> Dataset excerpts:
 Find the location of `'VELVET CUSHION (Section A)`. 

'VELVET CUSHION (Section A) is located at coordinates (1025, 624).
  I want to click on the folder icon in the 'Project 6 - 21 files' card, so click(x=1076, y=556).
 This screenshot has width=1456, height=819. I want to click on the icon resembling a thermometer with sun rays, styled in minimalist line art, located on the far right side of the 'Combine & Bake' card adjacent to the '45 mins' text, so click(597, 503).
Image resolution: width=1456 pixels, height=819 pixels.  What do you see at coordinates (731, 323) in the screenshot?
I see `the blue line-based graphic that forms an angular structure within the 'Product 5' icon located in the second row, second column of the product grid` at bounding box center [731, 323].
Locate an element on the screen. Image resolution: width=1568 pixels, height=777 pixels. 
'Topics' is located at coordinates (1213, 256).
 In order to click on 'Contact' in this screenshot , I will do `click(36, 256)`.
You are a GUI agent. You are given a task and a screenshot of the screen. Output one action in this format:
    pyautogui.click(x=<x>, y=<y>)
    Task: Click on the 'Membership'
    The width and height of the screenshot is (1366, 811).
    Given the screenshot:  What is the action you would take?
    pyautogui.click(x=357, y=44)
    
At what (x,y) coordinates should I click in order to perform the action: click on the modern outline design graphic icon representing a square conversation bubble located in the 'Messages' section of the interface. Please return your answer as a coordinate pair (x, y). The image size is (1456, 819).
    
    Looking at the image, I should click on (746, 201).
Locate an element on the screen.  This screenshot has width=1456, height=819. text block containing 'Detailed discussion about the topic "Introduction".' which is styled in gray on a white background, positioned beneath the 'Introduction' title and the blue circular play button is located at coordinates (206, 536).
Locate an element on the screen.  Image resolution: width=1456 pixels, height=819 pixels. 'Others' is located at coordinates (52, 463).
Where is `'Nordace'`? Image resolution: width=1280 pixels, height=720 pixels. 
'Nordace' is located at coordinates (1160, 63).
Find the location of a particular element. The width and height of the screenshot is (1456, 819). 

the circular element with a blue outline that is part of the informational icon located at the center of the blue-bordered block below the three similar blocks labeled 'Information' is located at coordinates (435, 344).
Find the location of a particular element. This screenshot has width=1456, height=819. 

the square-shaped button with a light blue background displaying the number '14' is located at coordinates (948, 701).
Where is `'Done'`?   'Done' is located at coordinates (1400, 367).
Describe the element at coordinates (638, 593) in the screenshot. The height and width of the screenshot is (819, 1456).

> What needs to be done: Copy out all of the entries above word for word, with no changes.

> Finished answer:
 Find the location of `'VELVET CUSHION (Section A)`. 

'VELVET CUSHION (Section A) is located at coordinates (1025, 624).
  I want to click on the folder icon in the 'Project 6 - 21 files' card, so click(x=1076, y=556).
 This screenshot has width=1456, height=819. I want to click on the icon resembling a thermometer with sun rays, styled in minimalist line art, located on the far right side of the 'Combine & Bake' card adjacent to the '45 mins' text, so click(597, 503).
Image resolution: width=1456 pixels, height=819 pixels.  What do you see at coordinates (731, 323) in the screenshot?
I see `the blue line-based graphic that forms an angular structure within the 'Product 5' icon located in the second row, second column of the product grid` at bounding box center [731, 323].
Locate an element on the screen. Image resolution: width=1568 pixels, height=777 pixels. 
'Topics' is located at coordinates (1213, 256).
 In order to click on 'Contact' in this screenshot , I will do `click(36, 256)`.
You are a GUI agent. You are given a task and a screenshot of the screen. Output one action in this format:
    pyautogui.click(x=<x>, y=<y>)
    Task: Click on the 'Membership'
    The width and height of the screenshot is (1366, 811).
    Given the screenshot:  What is the action you would take?
    pyautogui.click(x=357, y=44)
    
At what (x,y) coordinates should I click in order to perform the action: click on the modern outline design graphic icon representing a square conversation bubble located in the 'Messages' section of the interface. Please return your answer as a coordinate pair (x, y). The image size is (1456, 819).
    
    Looking at the image, I should click on (746, 201).
Locate an element on the screen.  This screenshot has width=1456, height=819. text block containing 'Detailed discussion about the topic "Introduction".' which is styled in gray on a white background, positioned beneath the 'Introduction' title and the blue circular play button is located at coordinates (206, 536).
Locate an element on the screen.  Image resolution: width=1456 pixels, height=819 pixels. 'Others' is located at coordinates (52, 463).
Where is `'Nordace'`? Image resolution: width=1280 pixels, height=720 pixels. 
'Nordace' is located at coordinates (1160, 63).
Find the location of a particular element. The width and height of the screenshot is (1456, 819). 

the circular element with a blue outline that is part of the informational icon located at the center of the blue-bordered block below the three similar blocks labeled 'Information' is located at coordinates (435, 344).
Find the location of a particular element. This screenshot has width=1456, height=819. 

the square-shaped button with a light blue background displaying the number '14' is located at coordinates (948, 701).
Where is `'Done'`?   'Done' is located at coordinates (1400, 367).
Describe the element at coordinates (638, 593) in the screenshot. The height and width of the screenshot is (819, 1456).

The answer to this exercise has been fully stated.